Had to figure a way to organise the data into folders based on class names.
- Got 81% accuracy after the first epoch
- Got to 89% accuracy after 8 epochs.
- really close to 90% accuracy by training after (learn.unfreeze())
Here are my top-losses:
The first photo contains both a briard and a whippet. The mistakes look aceptable.
I had tried training on the same dataset a month ago using transfer learning on a resnet-50 model on Keras. At that time the maximum accuracy I could get was about 80% after training for 10 epochs. This clearly shows the power of setting the parameters correctly. If using the default parameters, this result is achievable, I can’t wait to learn more and retry by tweaking the parameters a bit.

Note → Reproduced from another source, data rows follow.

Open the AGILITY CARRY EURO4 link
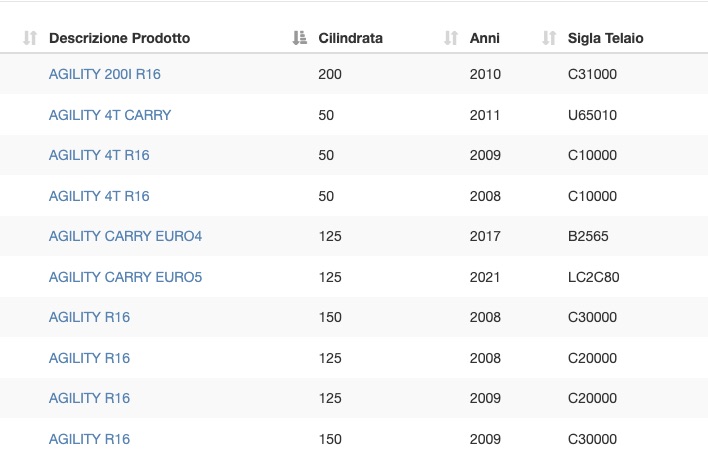pos(125,236)
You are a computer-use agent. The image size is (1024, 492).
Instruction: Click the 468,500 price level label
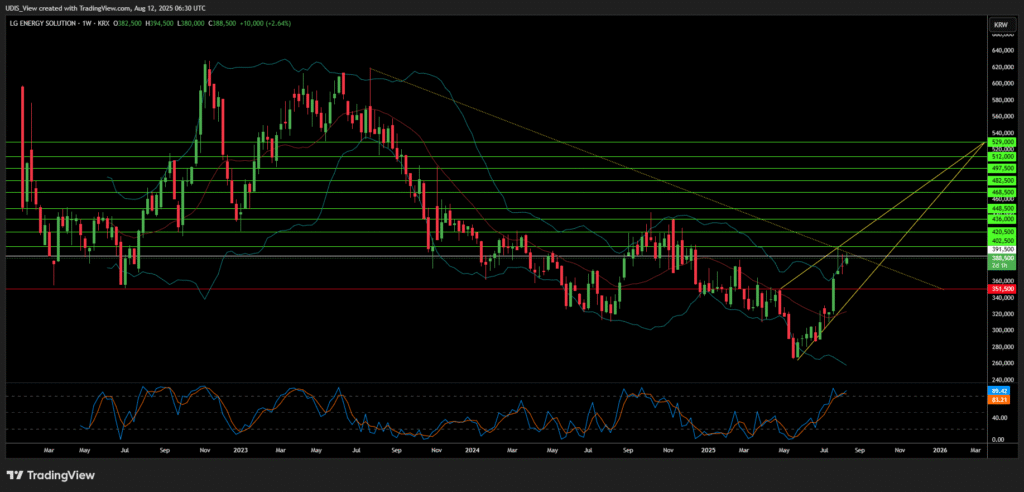(x=1002, y=191)
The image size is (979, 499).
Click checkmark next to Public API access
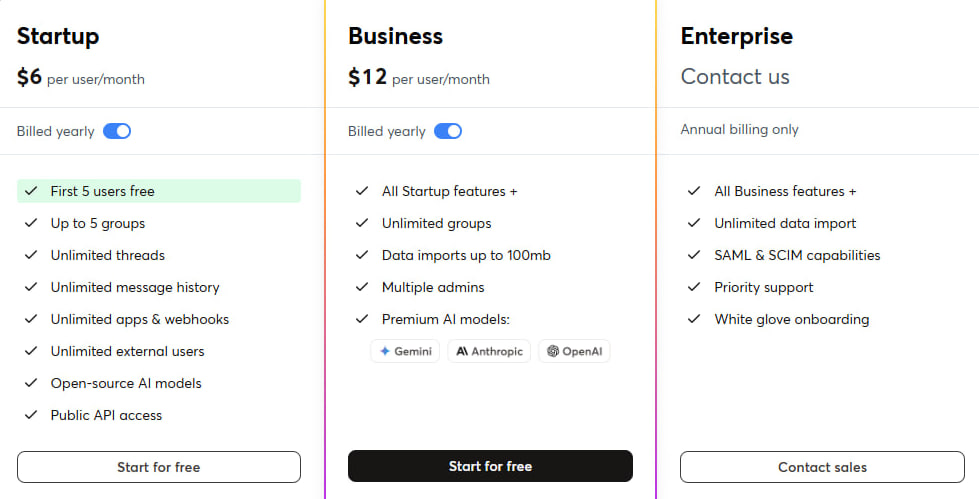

Here’s the link to my ipnb on colab. Do share your feedback and suggestions.
Using the image similarity from an earlier post in this thread, I tried to implement google’s X degrees of separation which is simply about finding a shortest path between two images. I was not very successful with the results but it’s overall OK like in this path ( path is from left to right with the image to the left is source and the image to the right is the target).
Looking at the t-SNE of those images they same to not be creating clusters, may be this is the problem
I tried to describe my approach in this quick blog post.
having some fun with ‘leela-zero’ running on gcp and playing against ‘leela-eleven’ …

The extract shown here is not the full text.